Music is my drugs, my addiction, I need music.

It’s the life.

Sometimes you don’t have anything else, except your dreams.

Without faith, without belief, we are nothing.

Make the best out of every day, because tomorrow the world could be totally different.

I believe in music. It’s everything to me.

Dreams are something you hold on to.

It’s hard but you move on and you get stronger. The one thing that has never left me is music. You just turn on a song and you forget all about what’s going on in your life.

Jared, Tomo, Shannon, they’re all my heroes and without them I don’t know where I’d be today.

I am the echelon.

Music is one of the most important things in my life.

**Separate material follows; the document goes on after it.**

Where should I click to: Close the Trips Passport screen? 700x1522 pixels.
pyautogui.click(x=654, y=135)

It makes me, braver. It makes me more, stronger. It makes me, happier.

Analysis

It is clear from these videos that 30 Seconds to Mars is attempting to set themselves up with their fans as a cult. Not a traditional one, mind you, but a cult of music (hey, if Pythagoras can have one about math why not music, right?). Why are they building this, self-proclaimed, cult? Why do they hold to this music as penultimate?

Paul tells us that:

For what can be known about God is plain to them, because God has shown it to them. For his invisible attributes, namely, his eternal power and divine nature, have been clearly perceived, ever since the creation of the world, in the things that have been made. So they are without excuse. For although they knew God, they did not honor him as God or give thanks to him, but they became futile in their thinking, and their foolish hearts were darkened. Claiming to be wise, they became fools, and exchanged the glory of the immortal God for images resembling mortal man and birds and animals and creeping things. (Rom 1:19-22, ESV)

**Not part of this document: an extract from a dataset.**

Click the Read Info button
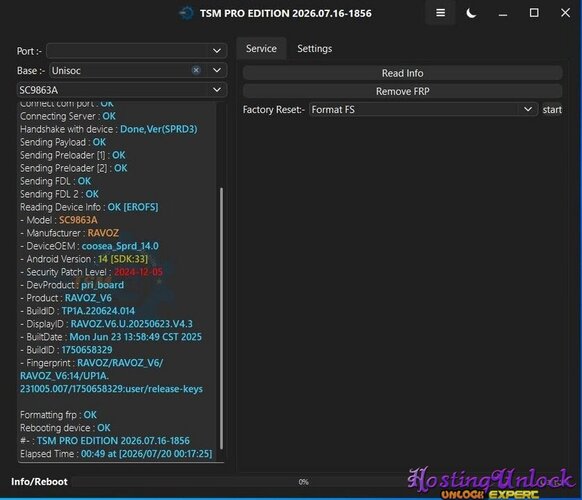 tap(402, 73)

God is a God of song (seriously, entire books of the Bible are music; e.g. Psalms, Song of Solomon, Job, etc.). We are to declare the glory of God in song. When we listen to music, we are listening to “things that have been made” by God to bring Him glory. The instrument, the voice, and songs have been given to us a gift from God (under common grace), so that we are drawn to it when it is done well.

The question must be asked, what are these fans and musicians all searching for? They are drawn to the beauty of the music. They are drawn to the philosophical and spiritual meanings within the music. They are drawn towards the community that they find within the Echelon. It is in all of these things that the gospel speaks.

Most of these Believers are young people who are looking for direction. They have “clearly perceived … his invisible attributes.” They have since “exchanged the glory of the immortal God for images resembling mortal man…” How do we respond to this music? We need to share the gospel with these people. They are hurting. They are seeking something, anything to find fulfillment, where the gospel of Christ is the only answer that will ever fulfill them. Christ is the only answer.